I am a beginner in deep learning.I know in regular neural nets people use batch norm before activation and it will reduce the reliance on good weight initialization. I wonder if it would do the same to RNN/lstm RNN when i use it. Does anyone have any experience with it? Thank you.

回答1:

No, you cannot use Batch Normalization on a recurrent neural network, as the statistics are computed per batch, this does not consider the recurrent part of the network. Weights are shared in an RNN, and the activation response for each "recurrent loop" might have completely different statistical properties.

Other techniques similar to Batch Normalization that take these limitations into account have been developed, for example Layer Normalization. There are also reparametrizations of the LSTM layer that allow Batch Normalization to be used, for example as described in Recurrent Batch Normalization by Coijmaans et al. 2016.



回答2:

Batch normalization applied to RNNs is similar to batch normalization applied to CNNs: you compute the statistics in such a way that the recurrent/convolutional properties of the layer still hold after BN is applied.

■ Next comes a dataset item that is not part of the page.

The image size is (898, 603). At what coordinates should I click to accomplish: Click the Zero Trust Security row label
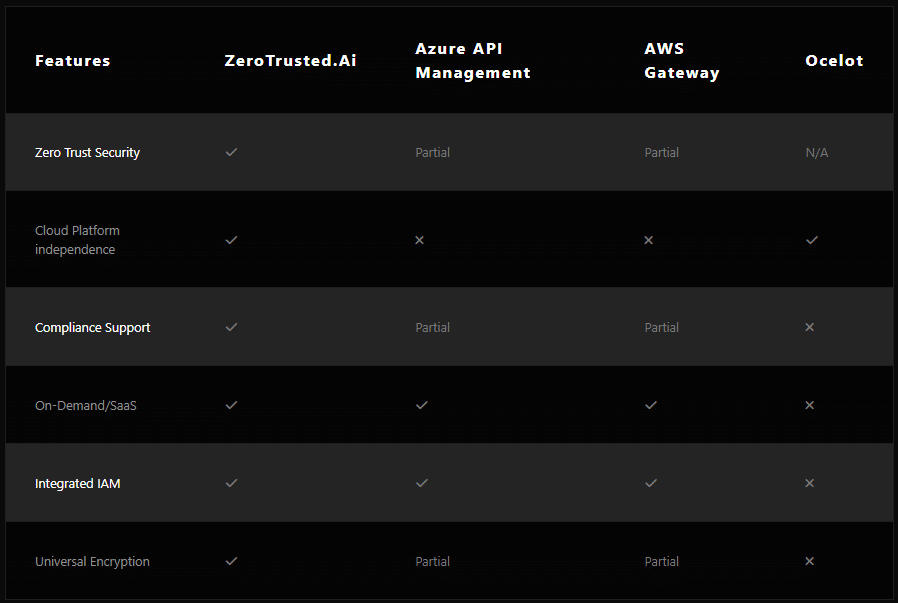88,152
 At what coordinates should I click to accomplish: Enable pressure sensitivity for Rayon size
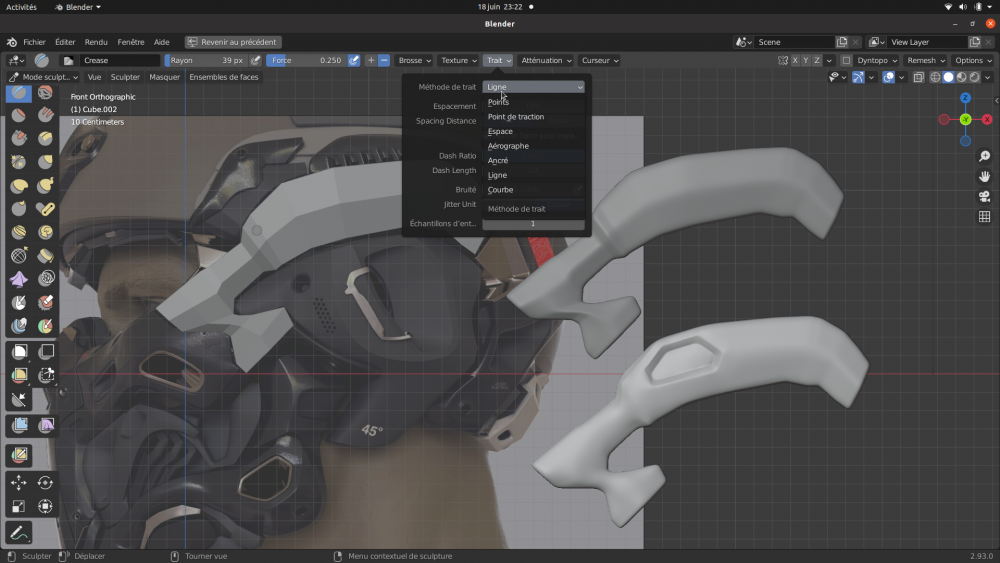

For CNNs, this means computing the relevant statistics not just over the mini-batch, but also over the two spatial dimensions; in other words, the normalization is applied over the channels dimension.

For RNNs, this means computing the relevant statistics over the mini-batch and the time/step dimension, so the normalization is applied only over the vector depths. This also means that you only batch normalize the transformed input (so in the vertical directions, e.g. BN(W_x * x)) since the horizontal (across time) connections are time-dependent and shouldn't just be plainly averaged.



回答3:

In any non-recurrent network (convnet or not) when you do BN each layer gets to adjust the incoming scale and mean so the incoming distribution for each layer doesn't keep changing (which is what the authors of the BN paper claim is the advantage of BN).

The problem with doing this for the recurrent outputs of an RNN is that the parameters for the incoming distribution are now shared between all timesteps (which are effectively layers in backpropagation-through-time, or BPTT). So the distribution ends up being fixed across the temporal layers of BPTT. This may not make sense as there may be structure in the data that varies (in a non-random way) across the time series. For example, if the time series is a sentence certain words are much more likely to appear in the beginning or end. So having the distribution fixed might reduce the effectiveness of BN.



回答4:

It is not commonly used, though I found this paper from 2017 shows a way to use batch normalization in the input-to-hidden and the hidden-to-hidden transformations trains faster and generalizes better on some problems.

Also, check out Stack Exchange Cross Validated for a more machine-learning oriented Q&A.



回答5:

The answer is Yes and No.

Why Yes, according to the paper layer normalization, in section it clearly indicates the usage of BN in RNNs.

Why No? The distribution of output at each timestep has to be stored and calcualted to conduct BN. Imagine that you pad the sequence input so all examples have the same length, so if the predict case is longer than all training cases, at some time step you have no mean/std of the output distribution summarized from the SGD training procedure.

Meanwhile, at least in Keras, I believe the BN layer only consider the normalization in vertical direction, i.e., the sequence output. The horizontal direction, i.e., hidden_status, cell_status, are not normalized. Correct me if I an wrong here.

In multiple-layer RNNs, you may consider using layer normalization tricks.